== WORK ORDER ==
Name every Synapse board member mentioned in the passage about Synapse below.

== PASSAGE TO READ ==
━━━━━━━━━━

LVL’s issues were reported to the Synapse board in 2022, whose members included Andreessen Horowitz partner Angela Strange, Trinity Ventures partner Schwark Satyavolu and Core Innovation Capital founder Arjan Schütte, according to the person. Strange, Satyavolu and Schütte did not respond to requests for comment.
Overruled
About two years ago, Synapse’s relationships with its banks began to fray. In early 2022, Evolve stopped taking on new fintech clients, which Patel attributed to regulatory pressure. In the past few years, regulators have grown wary of banks partnering with fintechs, and have taken action against several banks, alleging they lacked the resources to properly monitor the activities of their fast-growing fintech companies. Evolve declined to comment.
Later in 2022, Synapse struck a partnership with Lineage Bank, a small institution based in Tennessee. By that point, Synapse had a long list of fintech partners waiting to be partnered with a bank so they could begin operating, former employees said. But the flood of new accounts was difficult for Lineage to handle, particularly as the bank had just 45 employees, according to former Synapse employees.

━━━━━━━━━━

== MATERIAL SHOWN ==
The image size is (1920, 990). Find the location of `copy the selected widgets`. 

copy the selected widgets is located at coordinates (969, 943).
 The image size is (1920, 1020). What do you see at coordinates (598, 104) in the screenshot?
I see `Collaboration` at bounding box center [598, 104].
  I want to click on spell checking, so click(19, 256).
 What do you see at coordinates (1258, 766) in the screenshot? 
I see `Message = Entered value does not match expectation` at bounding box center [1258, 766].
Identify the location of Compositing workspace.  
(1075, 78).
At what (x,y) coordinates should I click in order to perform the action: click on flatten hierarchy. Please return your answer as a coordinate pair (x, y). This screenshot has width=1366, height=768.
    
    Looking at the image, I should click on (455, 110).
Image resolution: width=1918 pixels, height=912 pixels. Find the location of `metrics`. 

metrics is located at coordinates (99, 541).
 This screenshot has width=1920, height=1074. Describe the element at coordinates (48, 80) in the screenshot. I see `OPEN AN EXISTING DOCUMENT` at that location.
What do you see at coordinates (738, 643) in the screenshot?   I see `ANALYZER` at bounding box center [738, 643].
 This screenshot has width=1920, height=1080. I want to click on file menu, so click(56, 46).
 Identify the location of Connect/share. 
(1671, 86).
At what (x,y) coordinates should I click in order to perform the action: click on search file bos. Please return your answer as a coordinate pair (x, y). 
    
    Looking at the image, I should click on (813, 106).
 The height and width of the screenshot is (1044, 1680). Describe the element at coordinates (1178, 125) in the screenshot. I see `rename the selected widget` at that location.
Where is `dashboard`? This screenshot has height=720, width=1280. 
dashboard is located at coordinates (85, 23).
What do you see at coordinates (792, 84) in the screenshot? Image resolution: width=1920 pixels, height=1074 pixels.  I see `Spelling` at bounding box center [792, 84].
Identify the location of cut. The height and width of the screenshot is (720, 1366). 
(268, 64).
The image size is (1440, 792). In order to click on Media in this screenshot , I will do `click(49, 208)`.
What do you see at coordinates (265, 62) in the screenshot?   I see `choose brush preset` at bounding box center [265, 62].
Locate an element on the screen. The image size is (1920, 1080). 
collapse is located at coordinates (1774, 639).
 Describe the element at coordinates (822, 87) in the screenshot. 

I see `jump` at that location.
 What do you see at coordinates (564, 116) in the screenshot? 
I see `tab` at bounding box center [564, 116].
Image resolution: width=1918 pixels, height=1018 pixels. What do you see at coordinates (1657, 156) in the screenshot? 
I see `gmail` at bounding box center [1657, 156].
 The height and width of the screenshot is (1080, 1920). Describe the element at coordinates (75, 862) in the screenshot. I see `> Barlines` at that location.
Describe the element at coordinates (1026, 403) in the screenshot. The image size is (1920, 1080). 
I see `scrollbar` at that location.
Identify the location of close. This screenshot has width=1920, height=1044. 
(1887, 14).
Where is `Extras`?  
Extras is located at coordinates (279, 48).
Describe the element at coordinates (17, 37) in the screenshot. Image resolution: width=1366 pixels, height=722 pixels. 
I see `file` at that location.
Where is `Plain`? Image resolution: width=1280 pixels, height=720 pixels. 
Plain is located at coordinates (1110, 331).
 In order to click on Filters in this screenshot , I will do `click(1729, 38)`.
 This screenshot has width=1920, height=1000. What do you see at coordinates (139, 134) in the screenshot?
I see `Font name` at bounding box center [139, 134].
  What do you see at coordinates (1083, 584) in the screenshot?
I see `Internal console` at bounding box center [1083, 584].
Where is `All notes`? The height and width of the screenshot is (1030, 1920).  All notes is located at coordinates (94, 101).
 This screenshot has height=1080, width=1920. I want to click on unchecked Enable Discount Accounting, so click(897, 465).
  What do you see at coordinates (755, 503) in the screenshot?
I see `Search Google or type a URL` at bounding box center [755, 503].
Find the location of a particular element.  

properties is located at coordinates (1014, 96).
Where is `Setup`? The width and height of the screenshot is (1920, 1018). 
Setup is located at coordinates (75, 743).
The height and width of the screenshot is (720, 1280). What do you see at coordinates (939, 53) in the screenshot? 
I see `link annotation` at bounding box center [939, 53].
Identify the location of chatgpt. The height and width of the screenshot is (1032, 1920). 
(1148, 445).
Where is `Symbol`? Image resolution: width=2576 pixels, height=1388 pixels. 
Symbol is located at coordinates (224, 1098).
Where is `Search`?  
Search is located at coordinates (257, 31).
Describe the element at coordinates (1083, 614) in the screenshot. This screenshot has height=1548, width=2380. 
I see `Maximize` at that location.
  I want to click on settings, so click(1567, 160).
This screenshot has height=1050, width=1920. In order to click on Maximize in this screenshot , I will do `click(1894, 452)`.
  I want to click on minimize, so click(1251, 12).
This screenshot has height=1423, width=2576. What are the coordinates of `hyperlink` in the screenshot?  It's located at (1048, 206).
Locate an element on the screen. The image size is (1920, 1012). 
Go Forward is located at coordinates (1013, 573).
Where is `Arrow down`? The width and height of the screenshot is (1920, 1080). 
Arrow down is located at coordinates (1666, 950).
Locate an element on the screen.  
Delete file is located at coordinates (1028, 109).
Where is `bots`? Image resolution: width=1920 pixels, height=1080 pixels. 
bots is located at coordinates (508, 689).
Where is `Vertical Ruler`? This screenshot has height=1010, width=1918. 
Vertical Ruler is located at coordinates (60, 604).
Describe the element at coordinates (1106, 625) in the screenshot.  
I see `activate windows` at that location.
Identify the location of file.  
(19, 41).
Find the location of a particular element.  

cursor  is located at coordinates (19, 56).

━━━━━━━━━━

== ANSWER TO THIS TASK ==
Angela Strange, Schwark Satyavolu, Arjan Schütte